La start-up GrAI Matter Labs vient d'annoncer une levée de fonds de 13 millions d'euros (14 millions de dollars) auprès d'investisseurs historiques, tels qu'iBionext et 360 Capital Partners, rejoints par Bpifrance et Celeste Management.

Commercialiser sa puce pour l'IA
Ce nouveau cycle de financement, qui porte à 26 millions d'euros le montant total levé par la start-up en deux ans, vise à lancer la commercialisation de sa puce spécialisée pour l'intelligence artificielle embarquée.

GrAI Matter Labs a un ADN assez particulier. Son siège social et sa R&D, regroupant une dizaine de collaborateurs, sont situés à Paris et son équipe de business development, composée également d'une dizaine de personnes, est installée à San José, dans la Silicon Valley. L'aspect "savoir-faire" de la jeune pousse est géré par une vingtaine d'employés à Eindhoven, aux Pays-Bas.

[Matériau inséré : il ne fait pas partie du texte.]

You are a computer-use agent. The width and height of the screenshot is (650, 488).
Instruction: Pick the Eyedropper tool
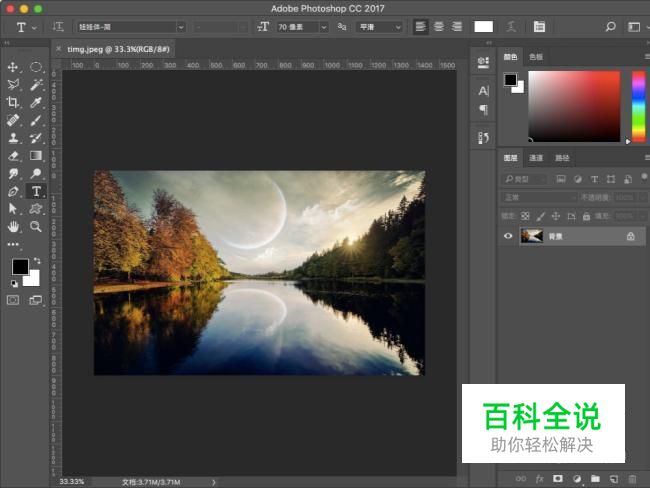click(36, 102)
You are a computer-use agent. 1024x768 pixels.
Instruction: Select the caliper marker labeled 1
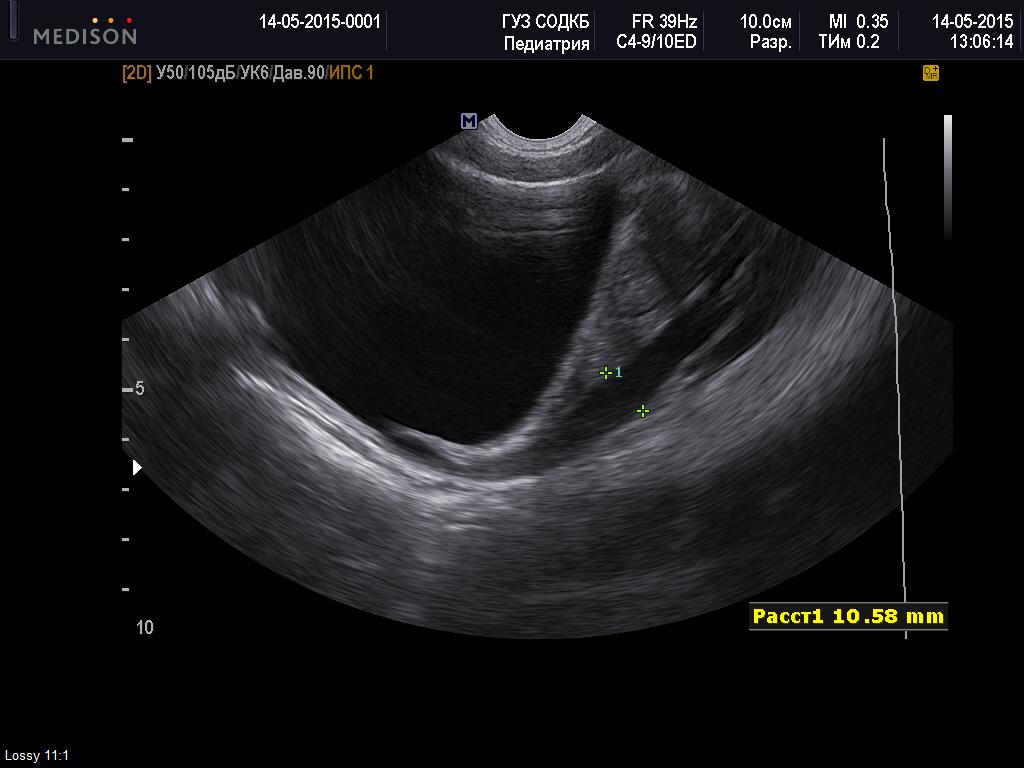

Le CEO Ingolf Held et le VP Engineering Menno Lindwer sont d'anciens employés du géant américain Intel.

Des partenariats pour tester son ASIC
GrAI Matter Labs a développé un ASIC (application-specific integrated circuit) baptisé "GrAI One" conçu spécifiquement pour les calculs liés à l'intelligence artificielle en environnement embarqué, en réponse à la demande croissante en matière d'edge computing. Il se présente actuellement sous la forme d'un kit de développement composé "d'une carte électronique et d'une suite logicielle", explique Rémi Poitteven, directeur de la recherche, à L'Usine Digitale.

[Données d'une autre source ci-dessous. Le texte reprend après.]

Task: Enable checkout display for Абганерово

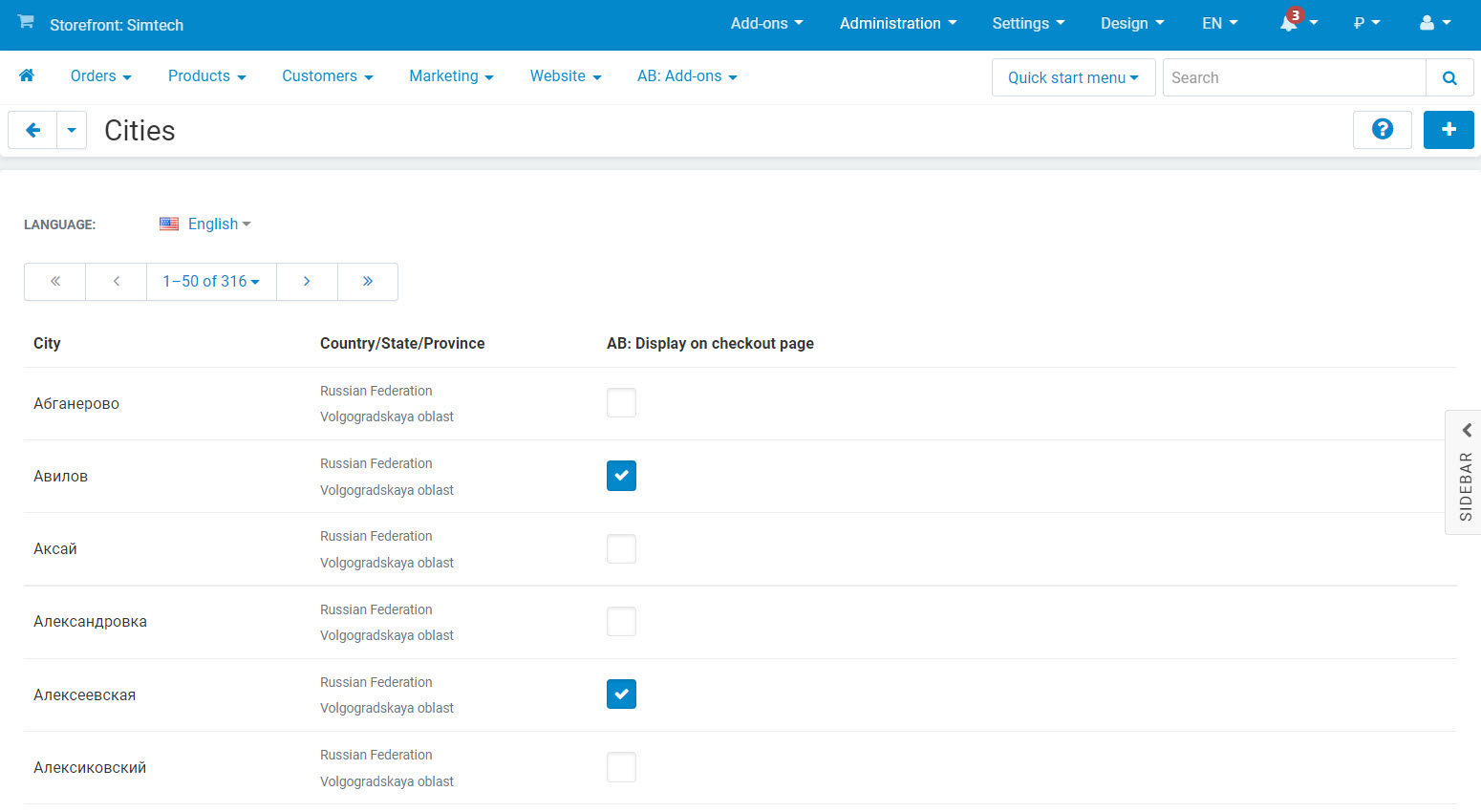Action: click(621, 403)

Encore au stade de prototype, la puce mesure 20 mm² avec la technologie de gravure en 28 nm de TSMC et est constituée "d'un maillage de 196 cœurs de neurones". Elle est capable d'exécuter des programmes classiques et de faire de l'inférence pour les modèles d'apprentissage automatique via des langages standards comme TensorFlow, Python et C++.

La jeune pousse se focalise sur trois marchés : les caméras et capteurs intelligents, la navigation autonome et la robotique industrielle, poursuit le directeur de recherche. Ses partenaires, dont les noms restent confidentiels, sont majoritairement situés dans la Silicon Valley. "Ce sont des partenariats de 'proof of concept', poursuit-il. Ce ne sont pas des partenariats commerciaux."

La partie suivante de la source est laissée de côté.